El Motassadeq Convicted by German Court
August 19, 2005Mounir el Motassadeq, the man suspected of helping the Sept. 11 hijackers while the cell was preparing the attacks in Hamburg, was convicted of being a member of a terrorist organization and sentenced to seven years in prison by a German court on Friday.
Presiding Judge Ernst-Rainer Schudt announced the verdict of the Moroccan's year-long retrial hearing without stating the court's reasons for the decision.
Support of Hamburg cell leads to conviction
El Motassadeq was convicted on terror-related charges after the prosecution accused him of helping pay tuition and other bills for members of the Hamburg cell to allow them to live as students while they plotted the attacks.
Prosecutors had demanded the maximum sentence of 15 years in prison for el Motassadeq, but defense lawyers sought acquittal for the Moroccan, who acknowledges he was close to the hijackers but insists he knew nothing of their plans.
El Motassadeq, who looked on calmly as Schudt announced the verdict, was the first man to go on trial over the terrorist attacks in New York and Washington that killed more than 3,000 people. He was found guilty and sentenced the maximum 15 years in prison in February 2003.

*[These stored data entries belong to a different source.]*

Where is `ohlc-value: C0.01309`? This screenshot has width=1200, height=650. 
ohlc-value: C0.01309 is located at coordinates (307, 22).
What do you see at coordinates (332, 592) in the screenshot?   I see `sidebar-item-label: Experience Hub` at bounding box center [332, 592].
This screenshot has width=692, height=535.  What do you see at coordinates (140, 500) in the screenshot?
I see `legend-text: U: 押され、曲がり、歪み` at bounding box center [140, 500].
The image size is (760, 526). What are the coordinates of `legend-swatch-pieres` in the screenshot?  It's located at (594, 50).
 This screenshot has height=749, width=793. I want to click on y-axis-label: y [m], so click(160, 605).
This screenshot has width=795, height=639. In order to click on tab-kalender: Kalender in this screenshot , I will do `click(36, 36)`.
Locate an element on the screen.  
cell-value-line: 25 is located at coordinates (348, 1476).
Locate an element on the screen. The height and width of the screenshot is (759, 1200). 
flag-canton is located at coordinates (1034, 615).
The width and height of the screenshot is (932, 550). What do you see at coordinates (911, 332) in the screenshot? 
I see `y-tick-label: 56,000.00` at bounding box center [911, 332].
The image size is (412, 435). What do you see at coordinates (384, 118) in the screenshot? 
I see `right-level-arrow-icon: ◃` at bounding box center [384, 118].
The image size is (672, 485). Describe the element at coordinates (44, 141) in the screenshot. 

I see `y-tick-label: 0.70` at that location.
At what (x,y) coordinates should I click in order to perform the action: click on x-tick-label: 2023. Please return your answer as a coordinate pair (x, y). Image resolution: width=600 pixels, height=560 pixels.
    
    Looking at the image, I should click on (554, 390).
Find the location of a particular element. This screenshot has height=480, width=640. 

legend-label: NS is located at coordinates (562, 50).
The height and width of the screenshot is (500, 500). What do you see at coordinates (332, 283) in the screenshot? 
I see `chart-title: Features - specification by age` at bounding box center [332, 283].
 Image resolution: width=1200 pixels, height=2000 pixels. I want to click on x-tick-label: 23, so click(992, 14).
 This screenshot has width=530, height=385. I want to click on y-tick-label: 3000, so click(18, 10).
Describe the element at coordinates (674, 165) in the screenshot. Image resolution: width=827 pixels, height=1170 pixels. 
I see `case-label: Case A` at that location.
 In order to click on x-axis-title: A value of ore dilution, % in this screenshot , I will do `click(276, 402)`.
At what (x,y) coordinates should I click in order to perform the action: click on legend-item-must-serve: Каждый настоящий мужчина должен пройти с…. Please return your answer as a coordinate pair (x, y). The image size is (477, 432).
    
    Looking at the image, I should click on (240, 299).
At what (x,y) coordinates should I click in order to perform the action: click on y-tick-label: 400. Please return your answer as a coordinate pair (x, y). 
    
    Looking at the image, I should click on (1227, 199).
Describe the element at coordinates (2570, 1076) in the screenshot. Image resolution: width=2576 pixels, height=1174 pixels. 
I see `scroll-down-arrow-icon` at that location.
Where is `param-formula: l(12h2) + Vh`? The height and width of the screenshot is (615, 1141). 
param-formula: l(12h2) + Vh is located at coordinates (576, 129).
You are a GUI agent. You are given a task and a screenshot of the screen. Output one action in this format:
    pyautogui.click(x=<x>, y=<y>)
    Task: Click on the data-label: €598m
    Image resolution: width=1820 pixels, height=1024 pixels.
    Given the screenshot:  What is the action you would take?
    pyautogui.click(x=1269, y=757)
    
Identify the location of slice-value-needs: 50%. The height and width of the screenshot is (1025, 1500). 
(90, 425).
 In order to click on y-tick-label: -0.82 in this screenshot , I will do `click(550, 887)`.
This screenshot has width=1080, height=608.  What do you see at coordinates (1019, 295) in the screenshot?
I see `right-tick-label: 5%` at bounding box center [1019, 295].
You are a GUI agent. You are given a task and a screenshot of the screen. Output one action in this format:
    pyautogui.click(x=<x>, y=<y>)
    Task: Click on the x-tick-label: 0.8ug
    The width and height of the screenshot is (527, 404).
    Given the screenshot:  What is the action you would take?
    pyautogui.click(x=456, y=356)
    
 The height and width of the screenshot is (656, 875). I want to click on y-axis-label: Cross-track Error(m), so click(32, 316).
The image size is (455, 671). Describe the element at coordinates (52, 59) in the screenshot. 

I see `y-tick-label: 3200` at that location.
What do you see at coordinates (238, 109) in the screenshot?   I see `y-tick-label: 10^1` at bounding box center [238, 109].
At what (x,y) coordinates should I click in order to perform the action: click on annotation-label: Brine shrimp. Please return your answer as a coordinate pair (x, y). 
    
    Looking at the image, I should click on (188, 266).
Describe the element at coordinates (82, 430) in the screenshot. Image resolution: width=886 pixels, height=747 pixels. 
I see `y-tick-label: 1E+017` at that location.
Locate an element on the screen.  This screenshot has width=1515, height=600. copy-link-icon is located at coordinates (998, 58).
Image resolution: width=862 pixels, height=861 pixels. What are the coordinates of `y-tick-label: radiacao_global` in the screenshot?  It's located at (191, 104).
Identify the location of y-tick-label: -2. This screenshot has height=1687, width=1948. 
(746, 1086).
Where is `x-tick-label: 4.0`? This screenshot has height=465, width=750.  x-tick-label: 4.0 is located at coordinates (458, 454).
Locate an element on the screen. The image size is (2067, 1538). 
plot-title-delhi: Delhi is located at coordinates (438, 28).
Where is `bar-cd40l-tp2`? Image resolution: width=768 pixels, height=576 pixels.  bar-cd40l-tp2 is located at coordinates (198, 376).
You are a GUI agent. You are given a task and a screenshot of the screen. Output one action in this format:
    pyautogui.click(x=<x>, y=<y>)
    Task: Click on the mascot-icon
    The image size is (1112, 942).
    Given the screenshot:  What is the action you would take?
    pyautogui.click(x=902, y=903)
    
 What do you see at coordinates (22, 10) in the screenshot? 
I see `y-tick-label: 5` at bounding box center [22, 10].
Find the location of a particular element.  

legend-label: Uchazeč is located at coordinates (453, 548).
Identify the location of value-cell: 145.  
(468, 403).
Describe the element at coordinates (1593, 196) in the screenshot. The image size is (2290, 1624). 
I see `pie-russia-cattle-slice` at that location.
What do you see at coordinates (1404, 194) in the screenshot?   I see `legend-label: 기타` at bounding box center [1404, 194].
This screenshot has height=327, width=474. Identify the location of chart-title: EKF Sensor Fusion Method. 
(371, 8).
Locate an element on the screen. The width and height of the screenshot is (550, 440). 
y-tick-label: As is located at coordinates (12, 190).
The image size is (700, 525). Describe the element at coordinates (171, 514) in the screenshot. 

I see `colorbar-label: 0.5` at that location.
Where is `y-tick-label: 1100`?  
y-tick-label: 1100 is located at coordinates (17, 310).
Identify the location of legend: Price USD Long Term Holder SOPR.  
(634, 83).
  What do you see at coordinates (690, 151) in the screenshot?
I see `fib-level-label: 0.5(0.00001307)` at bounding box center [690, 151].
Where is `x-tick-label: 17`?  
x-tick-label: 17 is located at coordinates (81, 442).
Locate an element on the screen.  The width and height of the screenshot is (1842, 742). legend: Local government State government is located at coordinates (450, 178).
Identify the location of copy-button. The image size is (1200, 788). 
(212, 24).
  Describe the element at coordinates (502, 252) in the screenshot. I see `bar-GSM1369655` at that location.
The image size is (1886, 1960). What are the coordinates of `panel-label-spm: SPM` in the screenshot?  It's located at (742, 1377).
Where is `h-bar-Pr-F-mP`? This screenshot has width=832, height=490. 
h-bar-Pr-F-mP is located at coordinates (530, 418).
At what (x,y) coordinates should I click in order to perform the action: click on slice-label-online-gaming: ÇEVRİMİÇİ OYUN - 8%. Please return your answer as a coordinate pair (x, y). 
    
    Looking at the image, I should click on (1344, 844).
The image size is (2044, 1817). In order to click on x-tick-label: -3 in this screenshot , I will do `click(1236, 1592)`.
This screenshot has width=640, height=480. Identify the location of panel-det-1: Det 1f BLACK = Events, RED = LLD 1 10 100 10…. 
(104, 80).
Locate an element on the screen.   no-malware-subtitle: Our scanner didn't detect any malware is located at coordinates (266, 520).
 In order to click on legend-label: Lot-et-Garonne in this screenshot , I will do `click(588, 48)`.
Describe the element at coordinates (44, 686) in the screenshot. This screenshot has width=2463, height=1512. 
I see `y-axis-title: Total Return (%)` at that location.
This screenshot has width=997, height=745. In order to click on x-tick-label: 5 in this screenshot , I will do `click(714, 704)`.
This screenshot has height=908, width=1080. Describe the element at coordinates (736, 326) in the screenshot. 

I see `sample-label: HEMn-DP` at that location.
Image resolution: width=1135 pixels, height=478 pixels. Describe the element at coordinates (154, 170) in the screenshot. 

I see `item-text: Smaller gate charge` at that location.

But a German federal tribunal overturned the verdict last year and sent the case back to the court in the northern port city of Hamburg, where three of the 19 suicide hijackers lived and studied.
Attorney Ladislav Anisic said there was no evidence that directly linked his client to the plot and argued that Motassadeq was being tried simply on guilt by association, which he said was unacceptable under the rule of law in a democracy like Germany's.
"Let us not let Osama bin Laden win here at home by sacrificing our legal foundations," he argued before the court.
Anisic has said he will appeal any verdict other than an acquittal.
US not cooperating
German observers say the prosecution's case had been weakened by the failure of the United States to hand over more information on two top al Qaeda operatives in its custody.
The federal court overturned the verdict on the grounds that the Hamburg judges had not been able to hear potentially exculpatory testimony from the self-purported mastermind behind the attacks, Ramzi Binalshibh, and al Qaeda's suspected number three, Khalid Sheikh Mohammed.
The US Justice Department provided two sets of summaries of their interrogation in which the two men reportedly said that Motassadeq and fellow Moroccan Abdelghani Mzoudi had had no involvement in the plot.
The prosecution has argued that the accounts are not credible given al Qaeda training methods in counterintelligence. But the reports and the holes in the case were enough to see Mzoudi acquitted in Hamburg on the same charges Motassadeq is again facing.
After his release, Mzoudi returned to Morocco in June under threat of deportation.
Perhaps in the hopes of a similar outcome to his trial, Motassadeq has extended his Moroccan passport and said he wished to go home as soon as possible.
After 65 hearings and 112 witnesses during the retrial alone, which began one year ago, a not guilty verdict would have been a humiliating blow to federal prosecutors.